Quote:
Originally Posted by Red Flag 1
Usual initial priorities. Questions to answer include: ebl enroute, how much active bleeding in trauma bay, can the bleeding be controled by direct pressure, is there normal anal sphincter tone, is blood being passed out the urethera, any rectal bleeding, is the patient hemodynamically stable?
Two large bore IV's, pelvis films, soft tissue studies if possible. This needs to be explored in the OR. Is this the time to try to pass an indwelling uretheral cath? Said cath can help with hemostasis if needed IMHO. Do have some concerns with bone frags if the projectile impacted any bone. Prostate, bladder and bowel issues need to be considered as well as pelvic vascular structures.. If there is much prostate damage, there could well be significant bleeding in the pelvis that could go undetected.....could see quite a bit of blood loss in surgery as well.
As for long term outcome, we do know from a celebrated case a decade or so ago, that the appendage can be re-attached after complete amputation. From the photos, the appendage does not look cyanotic and likely viable. Physiological function and reproductive abilities likely best determined in surgery and with post-op outcome, more than a bit out of my specialty here.
As for mechanism of injury....I doubt it will happen again with this solider.
Interesting professional subject.
My $.02.
RF 1
|
Agree with usual priorities. There was some blood loss en route (about a unit of blood but the bleeding stopped by arrival. Subsequent wash-out was necessary but little bleeding was encountered. Did not stitch up the wound and left it open as did not want to trap infection (did give antibiotics). Sphincter tone was normal with rectal examination. No blood was seen at the meatus and keeping careful watch to not cross contaminate, the blood was soaked up and pressure held to the perineal wound with the rectal examination. There was no blood found on rectal exam. The patient was hemodynamically stable at all times.

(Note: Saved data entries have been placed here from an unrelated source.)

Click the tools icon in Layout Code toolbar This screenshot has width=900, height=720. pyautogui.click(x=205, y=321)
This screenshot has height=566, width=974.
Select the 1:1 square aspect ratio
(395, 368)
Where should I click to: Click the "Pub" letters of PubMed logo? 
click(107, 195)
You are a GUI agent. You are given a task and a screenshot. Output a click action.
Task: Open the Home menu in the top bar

He was hemodynamically stable, pelvis films will be shown below. We did not need to explore as it turned out because the CT with IV and rectal contrast and delays were negative. We did need a retrograde urethrogram (RUG) however to assure the urethra was okay. An indwelling Foley can be passed only after the RUG and no urologist was needed. The CT helped us in regards to looking at the bone fragments, vascular injuries and soft tissues including the bowel.
The Bobbitt case (replant of the penis) has been repeated many times in the US. Most of the urogenital trauma in war zones are not simple lacerations or simple amputations and are more in line with severe debulking trauma or complete loss of the penis and/or testicles. Blast injuries with the directed force straight into the groin can be devastating and typically nothing to replant and unfortunately just debridement and dressing changes. His outcome is actually favorable in the case.